L’incapacité du gouvernement à freiner la production de l’agro-industrie et la distribution d’aliments ultra-transformés riches en sucre et en sel contribue à l’épidémie d’obésité et de diabète qui pèse également sur les ressources du NHS. D’une manière générale, les gouvernements conservateurs et travaillistes n’ont rien fait pour empêcher l’accroissement des inégalités sociales et de la pauvreté en Grande-Bretagne. Un rapport récent de l’Institute of Health Equity de l’University College London, dirigé par Sir Michael Marmot, a calculé que les politiques d’austérité menées depuis 2010 ont entraîné au moins un million de décès prématurés et inutiles.

Par conséquent, la lutte des médecins juniors pour un salaire décent et équitable s’inscrit également dans le cadre d’une campagne plus générale visant à mettre en place un système de santé national capable de répondre à tous ces besoins croissants. 2024 est une année électorale, et il est très probable que le Parti travailliste de Kier Starmer soit au gouvernement à l’automne prochain. Il s’est engagé à réduire les listes d’attente pour les soins électifs (c’est-à-dire non urgents), qui sont actuellement au nombre stupéfiant de 7,7 millions, et qui ne cesse de s’allonger.

Vers une privatisation du système de santé ?

En raison de la crise du système national de santé, de plus en plus de personnes se tournent vers les soins médicaux privés. La part des soins privés est passée de 11 % à 13 % entre 2020 et 2022. Personnellement, je connais un certain nombre de personnes qui sont totalement opposées aux soins privés et qui veulent être traitées par le NHS, mais qui sont obligées de payer, faute de quoi leur douleur persistera pendant un an ou plus.

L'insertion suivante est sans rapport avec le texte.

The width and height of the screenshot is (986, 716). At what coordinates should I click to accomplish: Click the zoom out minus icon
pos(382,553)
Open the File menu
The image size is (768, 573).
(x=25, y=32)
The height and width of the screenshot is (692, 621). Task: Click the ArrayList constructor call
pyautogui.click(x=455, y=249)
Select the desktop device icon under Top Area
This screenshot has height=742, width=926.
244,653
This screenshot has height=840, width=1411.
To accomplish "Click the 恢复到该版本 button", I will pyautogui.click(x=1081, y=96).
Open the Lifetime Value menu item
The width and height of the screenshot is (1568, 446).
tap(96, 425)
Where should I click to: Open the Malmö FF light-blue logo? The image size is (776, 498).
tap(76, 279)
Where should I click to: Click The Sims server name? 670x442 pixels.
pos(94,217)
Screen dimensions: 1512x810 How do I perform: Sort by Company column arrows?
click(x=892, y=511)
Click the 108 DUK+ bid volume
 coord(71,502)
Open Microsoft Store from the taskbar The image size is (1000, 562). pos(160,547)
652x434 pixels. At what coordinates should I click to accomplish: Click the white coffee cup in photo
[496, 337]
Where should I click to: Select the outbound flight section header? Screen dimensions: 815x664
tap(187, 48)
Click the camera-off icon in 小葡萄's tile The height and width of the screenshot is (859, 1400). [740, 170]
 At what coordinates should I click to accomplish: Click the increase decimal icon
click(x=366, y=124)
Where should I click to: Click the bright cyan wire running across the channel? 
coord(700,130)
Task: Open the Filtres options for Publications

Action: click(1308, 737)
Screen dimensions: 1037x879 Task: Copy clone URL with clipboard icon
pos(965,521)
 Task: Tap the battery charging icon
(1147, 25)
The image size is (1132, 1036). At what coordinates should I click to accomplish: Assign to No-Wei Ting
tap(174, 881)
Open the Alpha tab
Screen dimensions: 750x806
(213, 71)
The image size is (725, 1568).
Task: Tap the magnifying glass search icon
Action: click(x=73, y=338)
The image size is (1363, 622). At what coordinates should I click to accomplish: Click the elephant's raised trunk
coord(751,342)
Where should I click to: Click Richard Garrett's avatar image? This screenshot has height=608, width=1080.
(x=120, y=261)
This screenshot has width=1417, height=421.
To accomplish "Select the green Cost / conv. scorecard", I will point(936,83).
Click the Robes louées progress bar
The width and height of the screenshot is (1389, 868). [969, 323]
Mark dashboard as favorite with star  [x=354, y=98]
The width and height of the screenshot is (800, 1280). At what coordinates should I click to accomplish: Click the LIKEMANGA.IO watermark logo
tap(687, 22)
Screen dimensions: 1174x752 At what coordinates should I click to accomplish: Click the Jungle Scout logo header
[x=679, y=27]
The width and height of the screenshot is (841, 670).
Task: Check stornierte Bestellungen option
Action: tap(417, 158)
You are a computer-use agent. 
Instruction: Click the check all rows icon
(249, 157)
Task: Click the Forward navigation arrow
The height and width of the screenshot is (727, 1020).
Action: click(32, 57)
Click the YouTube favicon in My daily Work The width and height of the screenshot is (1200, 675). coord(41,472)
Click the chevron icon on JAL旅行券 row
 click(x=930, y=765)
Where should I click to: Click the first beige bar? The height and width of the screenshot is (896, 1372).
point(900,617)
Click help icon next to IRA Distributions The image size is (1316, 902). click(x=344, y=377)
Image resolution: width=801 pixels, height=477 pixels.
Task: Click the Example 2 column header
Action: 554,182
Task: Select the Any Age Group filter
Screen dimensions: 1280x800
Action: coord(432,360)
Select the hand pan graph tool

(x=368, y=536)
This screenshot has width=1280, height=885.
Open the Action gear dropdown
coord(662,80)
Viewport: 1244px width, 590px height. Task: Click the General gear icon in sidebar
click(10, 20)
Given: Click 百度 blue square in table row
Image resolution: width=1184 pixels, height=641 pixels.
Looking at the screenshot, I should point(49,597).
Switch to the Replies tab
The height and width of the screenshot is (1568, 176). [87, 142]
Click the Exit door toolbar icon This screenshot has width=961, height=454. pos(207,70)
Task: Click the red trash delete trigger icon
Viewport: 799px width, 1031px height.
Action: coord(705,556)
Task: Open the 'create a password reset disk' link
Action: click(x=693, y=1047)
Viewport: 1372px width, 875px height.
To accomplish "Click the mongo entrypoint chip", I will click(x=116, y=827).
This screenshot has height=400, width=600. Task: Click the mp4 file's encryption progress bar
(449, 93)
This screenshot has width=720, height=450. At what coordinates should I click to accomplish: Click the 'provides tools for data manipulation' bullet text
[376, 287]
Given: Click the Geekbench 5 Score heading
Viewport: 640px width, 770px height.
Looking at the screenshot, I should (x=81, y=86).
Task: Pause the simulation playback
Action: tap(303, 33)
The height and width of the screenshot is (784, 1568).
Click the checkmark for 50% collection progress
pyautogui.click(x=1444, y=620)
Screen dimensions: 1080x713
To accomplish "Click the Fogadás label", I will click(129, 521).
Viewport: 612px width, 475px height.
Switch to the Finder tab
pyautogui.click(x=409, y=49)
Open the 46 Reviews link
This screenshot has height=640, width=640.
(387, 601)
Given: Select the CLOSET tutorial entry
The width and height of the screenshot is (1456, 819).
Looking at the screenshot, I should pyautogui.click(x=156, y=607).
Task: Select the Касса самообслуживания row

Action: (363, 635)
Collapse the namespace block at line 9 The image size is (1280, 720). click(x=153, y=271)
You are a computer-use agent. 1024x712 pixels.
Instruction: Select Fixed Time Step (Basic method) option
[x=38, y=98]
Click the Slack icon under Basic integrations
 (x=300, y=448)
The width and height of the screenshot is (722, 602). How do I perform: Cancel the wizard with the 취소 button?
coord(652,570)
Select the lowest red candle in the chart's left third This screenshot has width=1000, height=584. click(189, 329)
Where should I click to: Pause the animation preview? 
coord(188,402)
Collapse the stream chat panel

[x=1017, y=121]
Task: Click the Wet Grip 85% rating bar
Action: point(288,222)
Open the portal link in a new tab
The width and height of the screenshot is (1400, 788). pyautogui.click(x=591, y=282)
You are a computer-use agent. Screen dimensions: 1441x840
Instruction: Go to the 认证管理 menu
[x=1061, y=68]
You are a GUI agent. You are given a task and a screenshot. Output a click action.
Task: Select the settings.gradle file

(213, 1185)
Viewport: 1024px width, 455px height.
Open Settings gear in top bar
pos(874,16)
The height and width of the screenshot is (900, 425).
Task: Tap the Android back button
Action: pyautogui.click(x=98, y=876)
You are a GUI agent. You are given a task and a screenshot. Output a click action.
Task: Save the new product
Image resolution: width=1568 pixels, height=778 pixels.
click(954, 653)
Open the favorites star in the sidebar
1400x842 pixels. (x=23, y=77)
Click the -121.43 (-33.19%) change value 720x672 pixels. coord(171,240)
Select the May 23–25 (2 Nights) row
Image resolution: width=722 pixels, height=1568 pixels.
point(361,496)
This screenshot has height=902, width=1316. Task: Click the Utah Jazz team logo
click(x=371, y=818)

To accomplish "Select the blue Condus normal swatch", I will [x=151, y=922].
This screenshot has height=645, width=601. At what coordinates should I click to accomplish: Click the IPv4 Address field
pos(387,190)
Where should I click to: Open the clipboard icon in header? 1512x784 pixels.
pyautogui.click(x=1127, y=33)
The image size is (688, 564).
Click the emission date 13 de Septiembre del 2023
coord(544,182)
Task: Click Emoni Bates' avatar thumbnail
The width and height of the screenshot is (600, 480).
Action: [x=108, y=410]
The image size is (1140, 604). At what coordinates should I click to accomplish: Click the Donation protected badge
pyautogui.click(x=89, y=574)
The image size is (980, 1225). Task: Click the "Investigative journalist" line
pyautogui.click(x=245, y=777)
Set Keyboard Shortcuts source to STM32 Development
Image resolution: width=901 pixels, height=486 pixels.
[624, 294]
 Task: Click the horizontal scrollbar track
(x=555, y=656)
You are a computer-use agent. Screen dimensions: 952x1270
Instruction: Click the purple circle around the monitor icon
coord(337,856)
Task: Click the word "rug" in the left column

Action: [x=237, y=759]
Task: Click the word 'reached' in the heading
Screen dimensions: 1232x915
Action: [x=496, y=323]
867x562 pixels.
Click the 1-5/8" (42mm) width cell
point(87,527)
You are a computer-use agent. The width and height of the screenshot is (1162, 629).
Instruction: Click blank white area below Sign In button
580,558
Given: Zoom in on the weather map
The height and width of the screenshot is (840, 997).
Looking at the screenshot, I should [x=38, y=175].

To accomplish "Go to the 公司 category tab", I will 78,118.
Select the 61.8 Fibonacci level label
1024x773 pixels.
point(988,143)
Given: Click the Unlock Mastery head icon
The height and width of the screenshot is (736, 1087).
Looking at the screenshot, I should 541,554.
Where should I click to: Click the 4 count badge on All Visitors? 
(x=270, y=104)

Le Parti travailliste a déclaré publiquement qu’il ne répondrait pas à la demande de rétablissement des 35 % des médecins juniors et n’a proposé que des augmentations limitées du financement, ce qui est totalement inadéquat par rapport aux besoins existants. Starmer a empêché tous les membres de son cabinet fantôme de se rendre sur les piquets de grève des travailleurEs de la santé. Comme on peut le voir sur les photos, de nombreux militantEs locaux des syndicats, des groupes de gauche et du Parti travailliste ont défié cet édit.

Les travaillistes ont depuis longtemps renoncé à remettre en question les services de santé privés qui opèrent dans les locaux du NHS et choisissent les procédures les plus rentables. Si les médecins en formation ne sont pas payéEs, nombre d’entre eux et elles choisiront de travailler dans le privé. Wes Streeting s’est récemment demandé si les alarmes annuelles des médecins du NHS à propos des dangers de la crise hivernale n’étaient pas en réalité une manière de crier au loup. De même que certains se sont demandés s’il n’y avait pas une complaisance interne au sujet de la « réforme » du NHS. Il a déjà déclaré que l’accroissement du rôle du secteur privé ne poserait pas de problème aux travaillistes.